Ki-Nan stepped back. Bardiya grasped the sword’s handle and lifted the heavy blade from the box. The steel felt cold to the touch, but there was an underlying burn that seemed to leach into his skin and set his nerves afire. It was the first time he had so much as touched a weapon of this sort, and somewhere beneath his anger he was both amazed and saddened by how natural it felt in his grip. He took a swipe with it while still on his knees, getting a feel for it.
“No time, Bardiya!” shouted Ki-Nan, pulling him from his private trance. “We are breaking!”
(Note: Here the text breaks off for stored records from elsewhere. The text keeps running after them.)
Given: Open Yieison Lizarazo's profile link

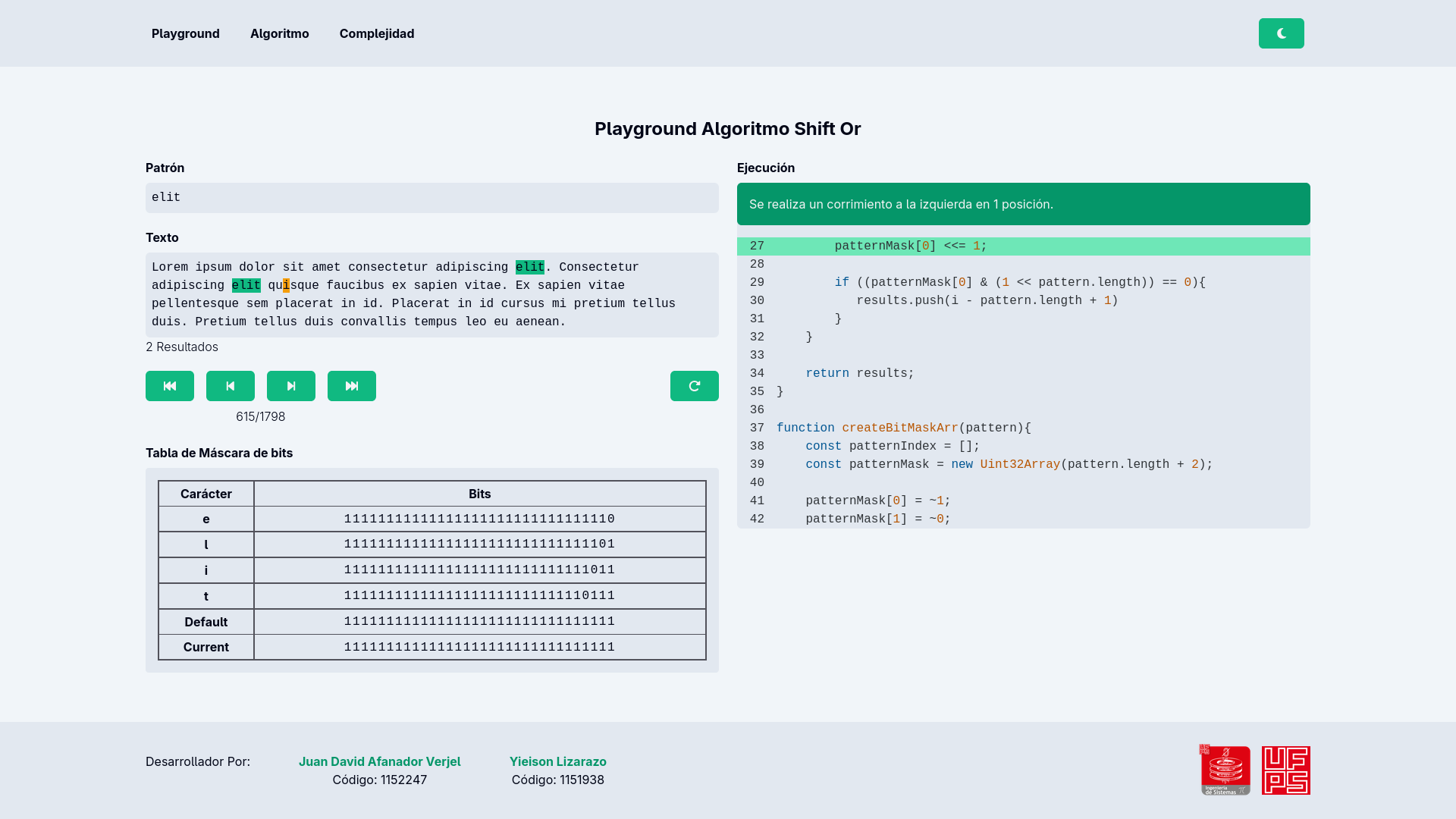Looking at the screenshot, I should (x=557, y=761).
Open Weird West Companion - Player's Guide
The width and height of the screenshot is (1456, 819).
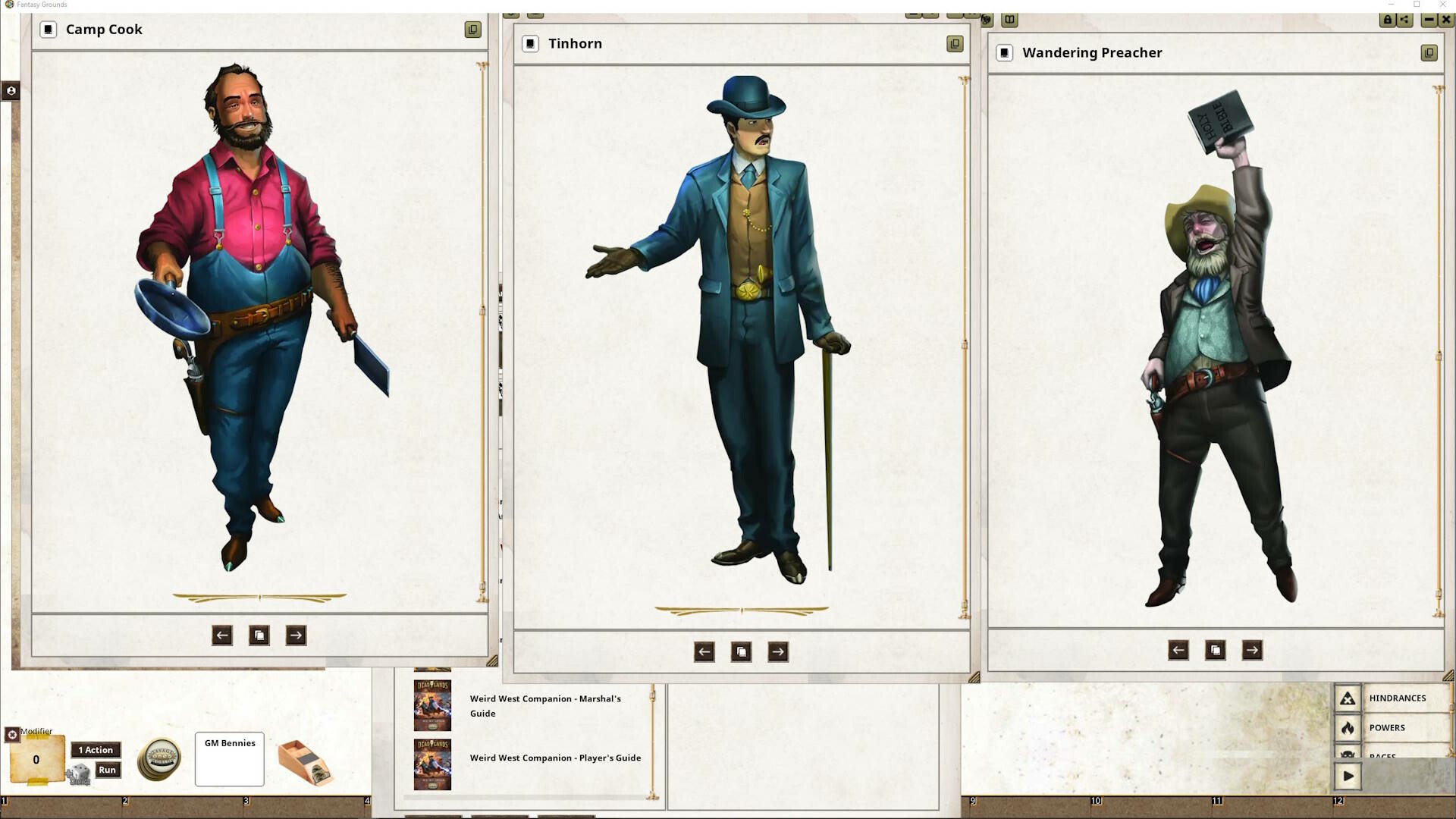click(554, 758)
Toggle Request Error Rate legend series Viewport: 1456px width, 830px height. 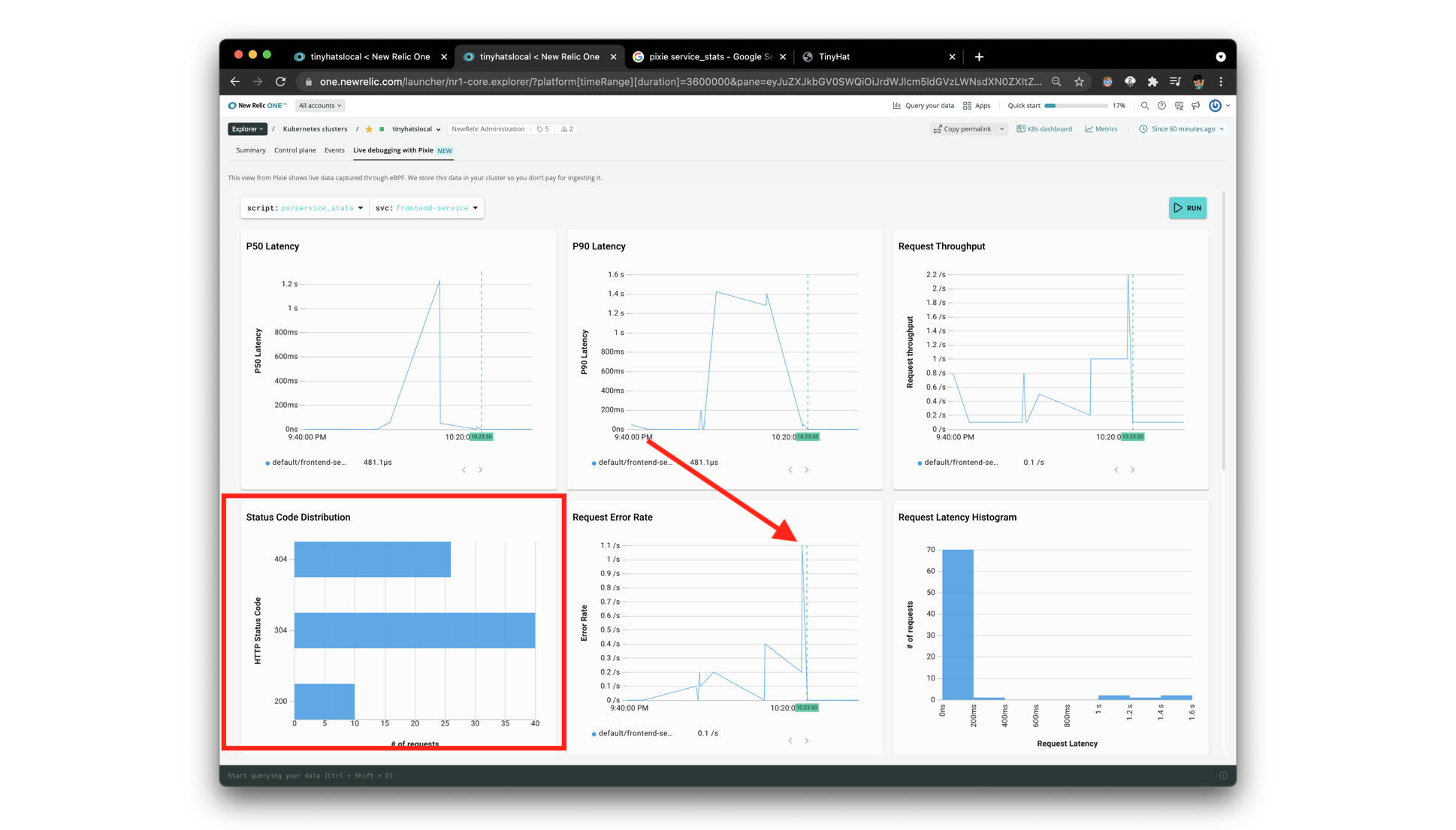coord(634,734)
The giant’s head shot up. To his right he saw small bands of his people scurrying away from the fighting, huddled together like a flock of kobo fleeing a diseased land. Wounded human soldiers were fleeing right behind them, casting aside their weapons as they ran. Bardiya watched as, to the left, the protective barrier formed by Ki-Nan’s men slowly crumbled beneath the attack of the combined elven forces. Men screamed and blood misted in the air.
Bardiya gritted his teeth and launched himself off the dais. He soared, sword held out to the side, and landed with a thud in the midst of the carnage. The elves and the few soldiers who remained in the fight turned his way, and in that brief opening, those left of his people made a dash for safety. The Dezren and humans looked fearful, ready to take flight as the Quellan sounded their battle cry. Bardiya let loose a cry of his own, one that sounded like the universe collapsing in on itself.